When they decided to build the Chunnel, the British and the French invited bids from reputed construction companies. While most of them quoted astronomical amounts for the job, two Sardarjis/Mallus/Biharis/Poles (take your pick) put a bid of $1000. Members of the Channel Tunnel Group called the two of them and asked for an explanation.
“I will dig from England and my brother from France”, one of them explained. “We meet at the center and the tunnel is complete”, the other completed.
“What if you don’t meet”, asked a naïve European.
The two entrepreneurs had thought about that. They looked at each other, smiled and replied.
“Then you get two tunnels.”
Hezekiah’s Tunnel, the longest tunnel built till the time without any intermediate shafts, was dug underneath Jerusalem in 701 BCE. This 1700 feet tunnel mentioned in the Bible was built during the reign of Hezekiah. From the Siloam inscription found on wall, we know that the tunnel was dug by two teams from opposite ends. The question is: how did they meet underneath? Why didn’t they create two tunnels?
This tunnel is not in a straight line. While a straight line would have produced a tunnel of 1050 feet, the architects took a convoluted route which added 700 extra feet. Still they managed to accurately meet and complete.

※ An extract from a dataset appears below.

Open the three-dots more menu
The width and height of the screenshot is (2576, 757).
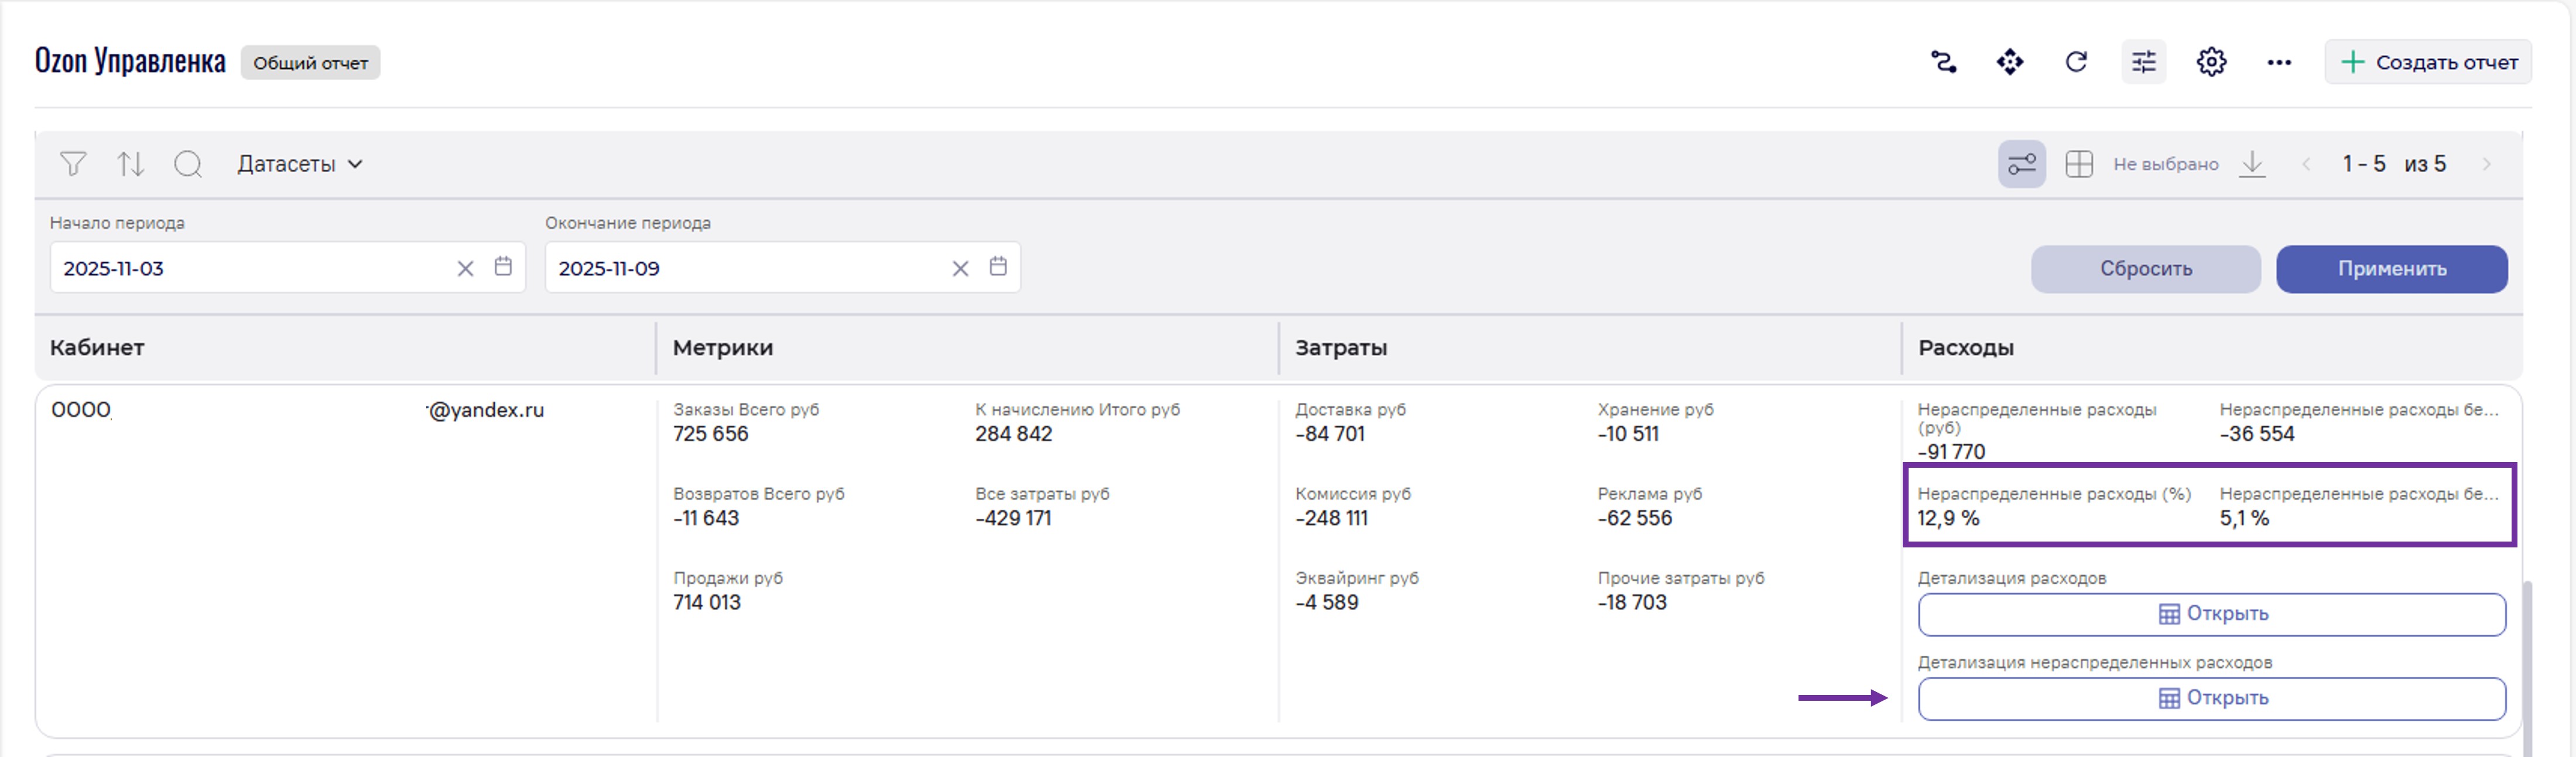coord(2279,63)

While many theories were proposed, including one which suggested that the tunnel diggers expanded a natural tunnel, they were all proved wrong. The latest issue of Biblical Archaeology Review has the answer.

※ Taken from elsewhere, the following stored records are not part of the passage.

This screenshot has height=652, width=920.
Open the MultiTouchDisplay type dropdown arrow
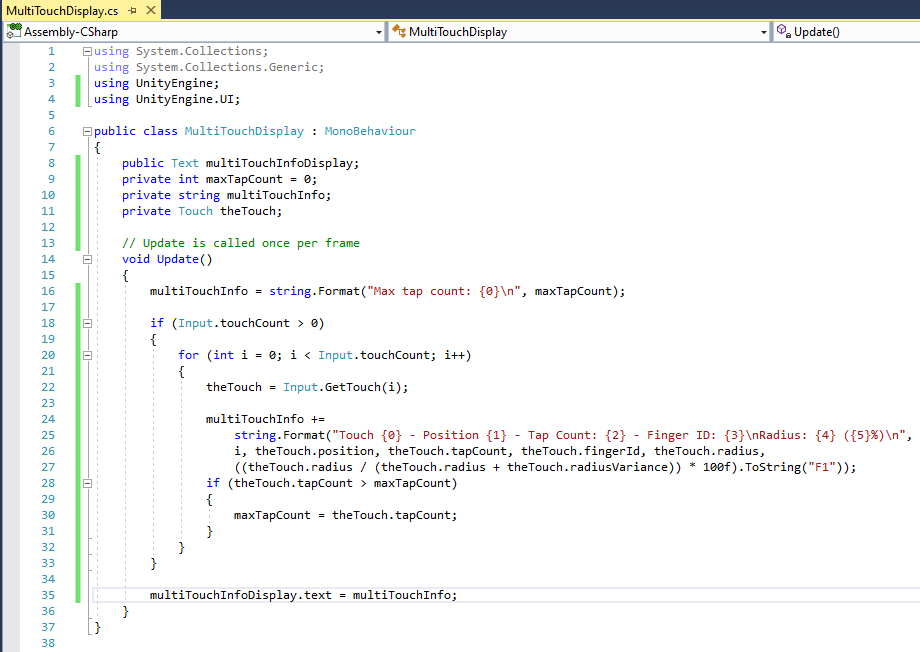tap(762, 32)
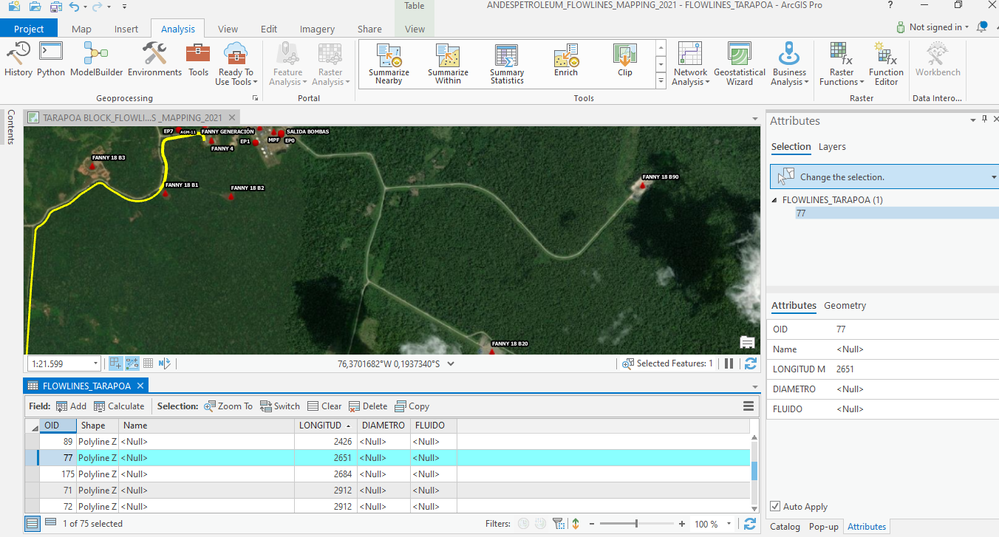Expand the Change the selection dropdown
Screen dimensions: 999x537
993,177
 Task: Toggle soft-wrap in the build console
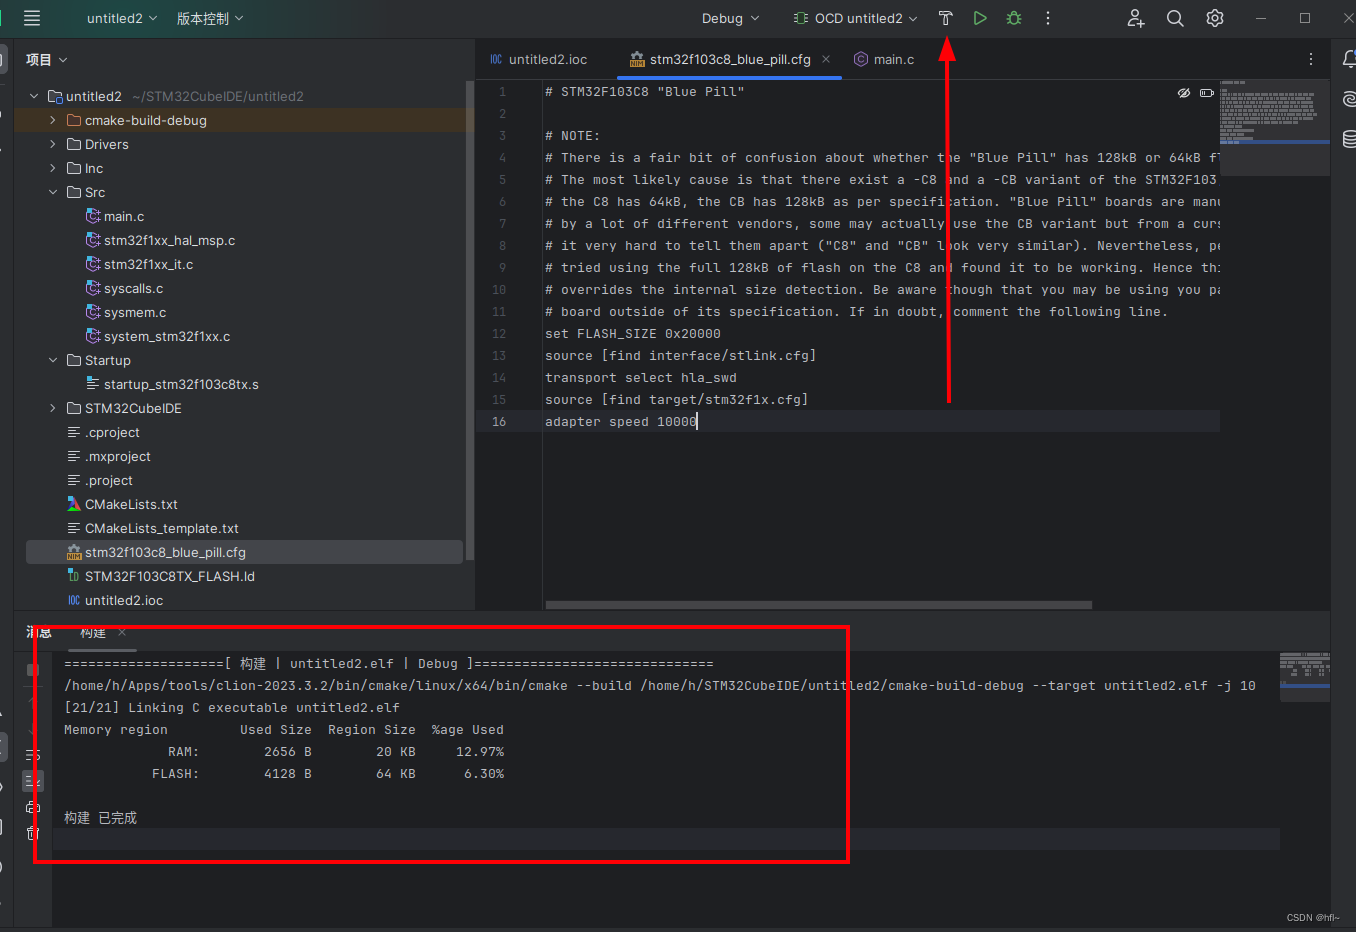click(33, 753)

The tunnelers were guided by communications from the surface, that is, by hammering on the bedrock above. Experiments conducted by Shimron and Frumkin demonstrated that communication by means of a hammer tapping on the bedrock above the tunnel could be an effective means of communication to a tunnel up to 50 feet below the surface and could be detected up to 80 feet. In short, “Acoustic messages between tunnel and surface must have been the dominant technique which controlled the complex proceeding underneath.” (Acoustic communication has been for centuries the method used for locating people trapped in mine catastrophes and earthquake collapses.)[Sound Proof]
JK,
For a moment, I was like where was the post going?
Anyways, great narration, though short.